Taking your bike to work? Consider these steps
A few simple steps can get you riding in no time.
Now that the warm weather is here to stay in most places around the United States, it's a great time to consider biking to work. If you’re considering commuting by bike, look into participating in your community’s bike-to-work activities this month and consider this advice to help make your two-wheeled commute a success.
Check your equipment
If you’re pulling a bike out of storage and expect to put some major miles on it, you’ll need to make sure it’s in good shape, says Ben Folsom, a senior policy analyst with Citizen Immigration Services. “Have your bike inspected for safety at your nearest neighborhood bike shop,” says Folsom, who has been commuting by bike for the past four years.
“Are the tires inflated? Do you have a spare tube? Are the brakes in working order?” Also, get a good cable lock or U-lock to keep your bike secure while you’re on the job, and consider lights if you’re biking at night, Folsom recommends.
Get a helmet
Not only do you need an up-to-date bike helmet, it needs to fit correctly. “The bike shop can help, but consider the rule of two fingers,” Folsom says. “Around the ears, no more than two in the chin strap and two between your eyebrows and the lid of the helmet. It should sit flat.”
Think of your helmet like a seat belt, says Neil Gussman, who bikes 9 miles from his train to work every day. “If you are hurt in a car accident and were not wearing a seatbelt, you are wrong. Period.
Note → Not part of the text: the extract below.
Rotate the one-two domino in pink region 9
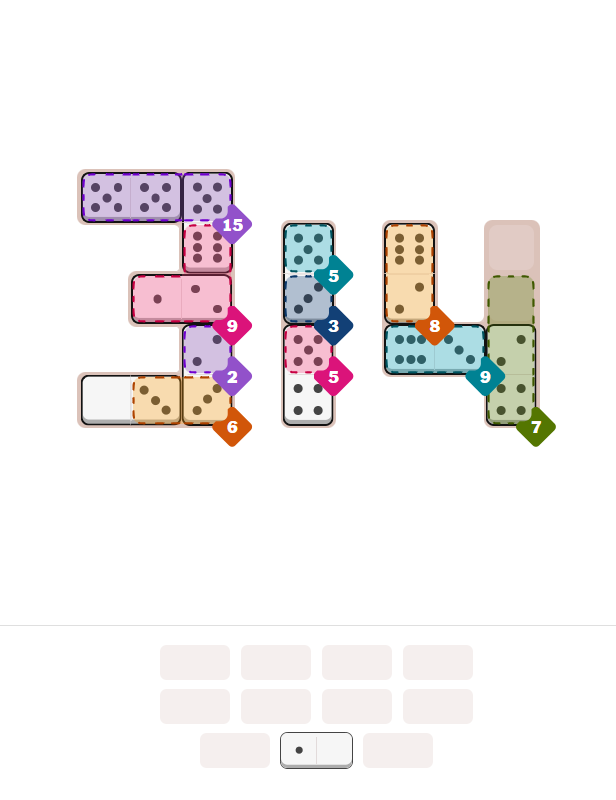This screenshot has height=800, width=616. point(181,299)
If you fall from a bicycle, your head will hit the ground. Wear the helmet or let what would have been an inconsequential spill ruin your life.”
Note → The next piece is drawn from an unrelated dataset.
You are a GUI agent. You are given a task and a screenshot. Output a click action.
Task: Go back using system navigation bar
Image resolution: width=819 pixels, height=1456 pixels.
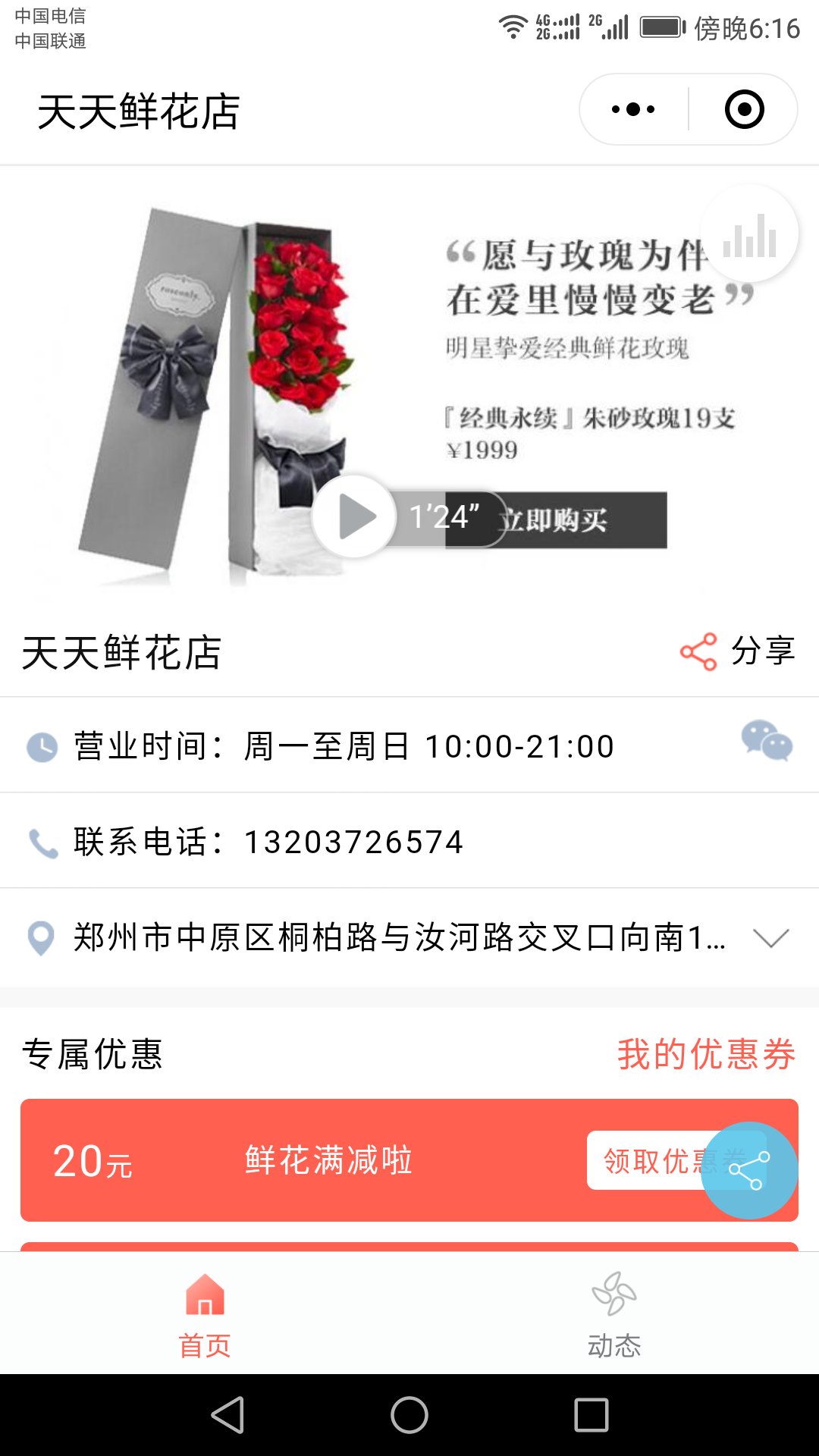tap(228, 1415)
Wear bike-friendly clothes
If you have a long commute, or are able to shower at work, bring your business clothes in a bag. Otherwise, you can dress in clothes that translate to work as well. “I try to wear black pants that won't look dirty if I get grease from the bike chain on them,” says Debra Caruso Marrone of DJC Communications. “Your clothing has to be comfortable, not stiff, so you can move properly.”
Give your route a trial run
Folsom recommends taking a trial run to work on a Saturday or Sunday to scope out the best way to get there when you’re not pressed for time. Map out bike paths, streets with bike lanes and preferred routes so you don’t get discouraged when you’re trying to get to work during rush hour.
Create a clean-up plan
“You are going to sweat if you ride,” Gussman says. “Be prepared to deal with it when you arrive at work. Some people use wipes, some have access to a shower, but you will have to figure out how to deal with sweat or you won't ride.”
Embrace the benefits
Biking to work can seem like a great idea on a cool spring day, but your enthusiasm might drop on a hot or rainy afternoon. Stick with it; the benefits are worth it, say people who bike regularly to work.
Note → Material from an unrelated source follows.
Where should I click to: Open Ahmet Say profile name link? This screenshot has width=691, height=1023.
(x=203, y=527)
“I bike to work almost everyday for many reasons,” says Reed Daw, who bikes to work at Ice.com in Austin, Texas. “Biking to work is like drinking your morning cup of coffee. It gives me energy to start the day, provides a solid morning workout, is usually faster than driving anyways (traffic is horrible in Austin) and saves a lot of gas. I don't have to worry about finding parking or paying for it and riding my bike in the morning sets myself up for a productive day of work.”
Marrone agrees. “It's been a great experience and I feel that I am getting a workout while I commute, a time saver,” she says. “Plus, I'm saving gas and the the environment (even though it's only a 15 minute bike ride). It's also easy to stop for errands on the way home in the evening.”